HENRY WELLCOME, the chemist, invented the tabloid — which in his day was a pill, not a paper — and the trust that he founded has grown to become the world's biggest charitable supporter of medical research. Now its work has been crowned with two Nobel prizes, won by two col leagues at the Trust's Sanger Centre, home of the Human Genome Project. There is one ailment, though, for which Wellcome's research can find no cure. On the land next door to the Centre, the thistles grow taller. The Trust hoped — hopes — to build a biotechnology park there, so that its discoveries could be transferred into products which would benefit human health. The tenants would live on campus and have the run of the Centre's research library and, for that matter, of its coffee shop.
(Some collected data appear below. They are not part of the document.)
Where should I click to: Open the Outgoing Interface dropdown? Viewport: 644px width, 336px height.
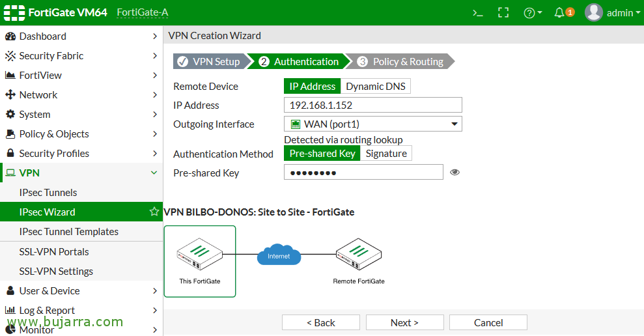click(x=373, y=124)
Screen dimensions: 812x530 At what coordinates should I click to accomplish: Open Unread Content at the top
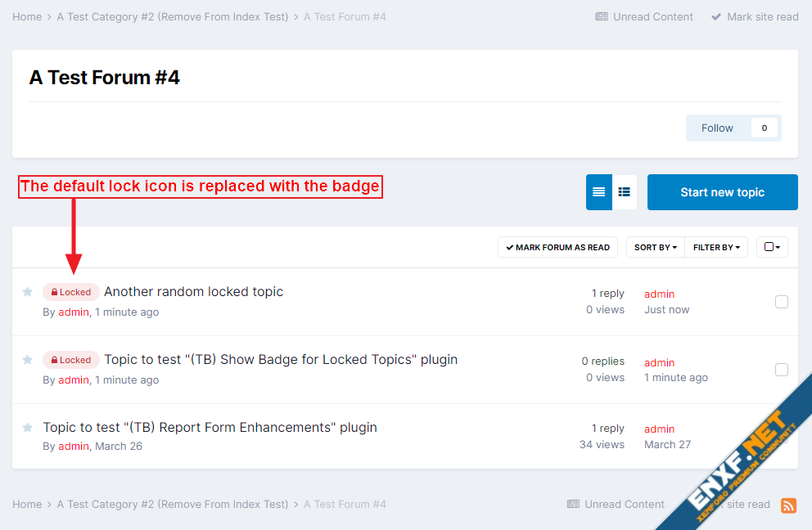(644, 16)
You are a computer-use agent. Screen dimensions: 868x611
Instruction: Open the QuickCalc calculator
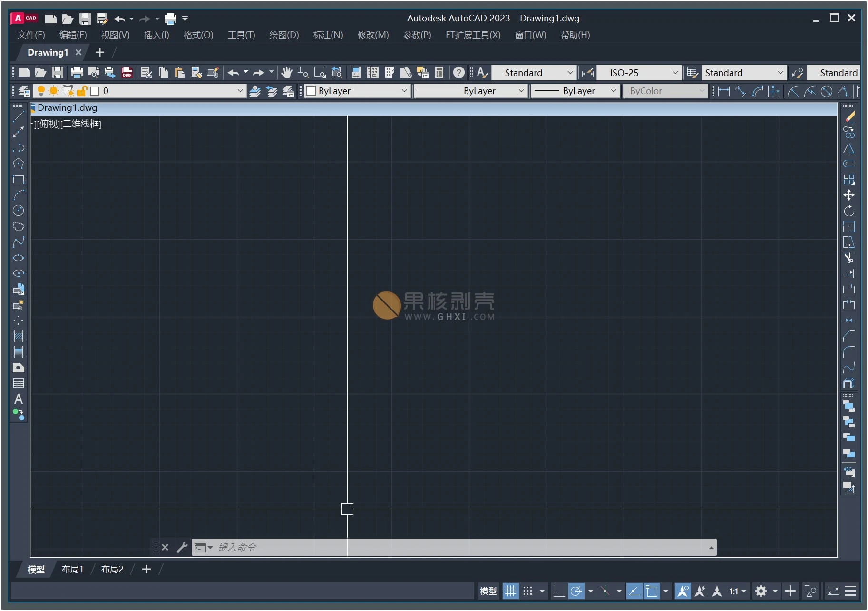click(439, 73)
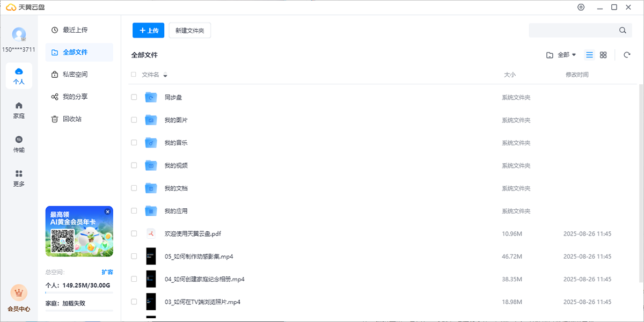Open 扩容 storage expansion link

(x=107, y=272)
This project has had to spend five and a half years in search of planning permission. The local planning authority now favours it in principle, which is something, but not the same as a starting signal. As brakes on the British economy, the planning laws' delays are in a class of their own — seven years to think about Heathrow's new terminal — but time costs money, researchers are footloose, even charities have to face competition, and funding them, in today's markets, is harder than it was. Nobel prizes? We'd rather have thistles.

Lunch with the FT

THE Financial Times is running a series on cost-cutting (How the budget controllers gained the whip hand') and I can help it. I plan to open a soup kitchen at the City end of Southwark Bridge. Just across the river, in their granite fortress, the editorial staff of the FT are suffering. So straitened are the paper's own finances that the budget will no longer stretch to lunches, and the victims are left to hope that some practitioner of public relations will take pity on their plight and throw a morsel to them. Worse still, Dame Marjorie Scardino, who runs Pearson, the parent company, has charged them with being slow on the draw. She wants journalists who can read balance sheets. I wonder what they would make of a company which announced a £5 million profit 'post internet enterprises', when the profit and loss account, tucked away on page 8, was in the red by £235 million. (Yes, that was Pearson, a year ago, when its dashing new FT.com was losing more money than the old-technology paper was making.) They might even wonder what has been happening to Pearson's share price. Now that Dame Marjorie wants to assuage them — they're the greatest, she says — she should get her PR man to ask them to lunch.